By Kate Pereyra Garcia
Watch a video segment from the episode here
Anyone who belongs to a gym has probably done it. Even those who don't have probably heard of it.
High Intensity Interval Training (HIIT) has had a lot of media coverage in recent years for being a quick fitness fix for anyone short of time; which is pretty much everyone, right?
Even RNZ has discussed its benefits.
HIIT is essentially short, intense bouts of exercise interspersed with periods of rest. It's the antithesis of long steady cardio training. Some of the more well-known studies involve participants sprinting on stationary bikes for one minute intervals at a maximum pace versus slow continuous pedaling.
As the Healthy or Hoax podcast team, led by host Carol Hirschfeld, found out HIIT definitely has some benefits. The most obvious is that you can finish a workout in 20 minutes instead of an hour... or more.
Performance physiologist and AUT adjunct professor Paul Laursen said studies showed participants achieved as much, if not more, in the shorter time.
"You wind up being able to accumulate a greater amount of hard work than if you were just going to perform that same amount of work continuous.
"So by breaking it up you get a longer period total of high intensity work."
But, Dr Laursen warned HIIT is not necessarily as good as it sounds.
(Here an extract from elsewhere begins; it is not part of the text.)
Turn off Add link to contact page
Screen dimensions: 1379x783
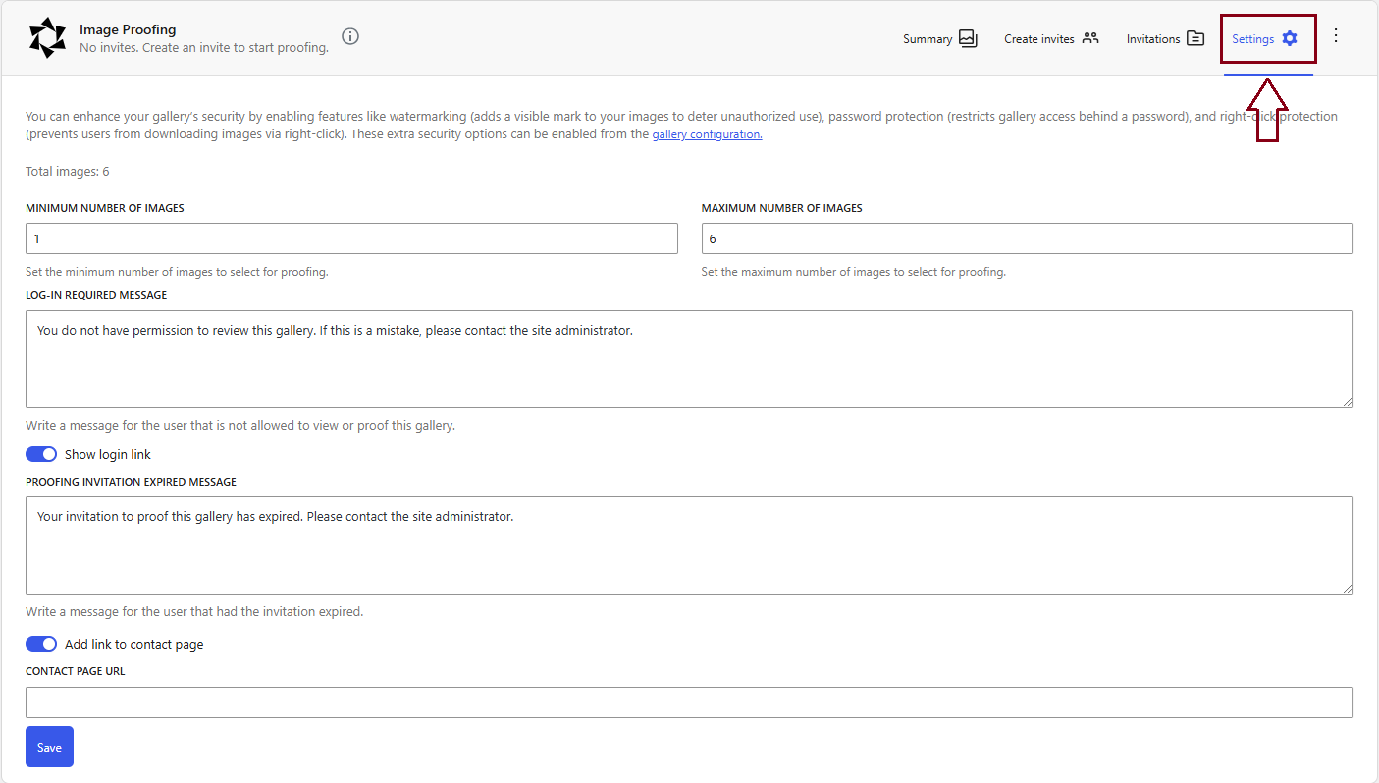tap(41, 644)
"Sometimes it's just interpreted as 'all I need to do is go out and kill myself', and of course we've all got pretty busy lives, we're under a lot of stress, sometimes we're not always on the healthiest diet, so there's loads of different stressors."
In that case, adding further stress in the form of high intensity exercise is asking for trouble, he said.
"You can really speed your way to over training... ultimately you can make yourself sick, or feel run down, and you can injure yourself as well."
One to three HIIT workouts a week should be the maximum, Dr Laursen said.
Les Mills head of research Bryce Hastings said the gym's HIIT classes were for people who already exercise consistently.
"You might be up to five days a week.. and when you've got that going and you're pretty comfortable there and people are wanting that next level of improvement - that's where we see HIIT as being really really useful."
The most important thing was to be moving consistently, he added.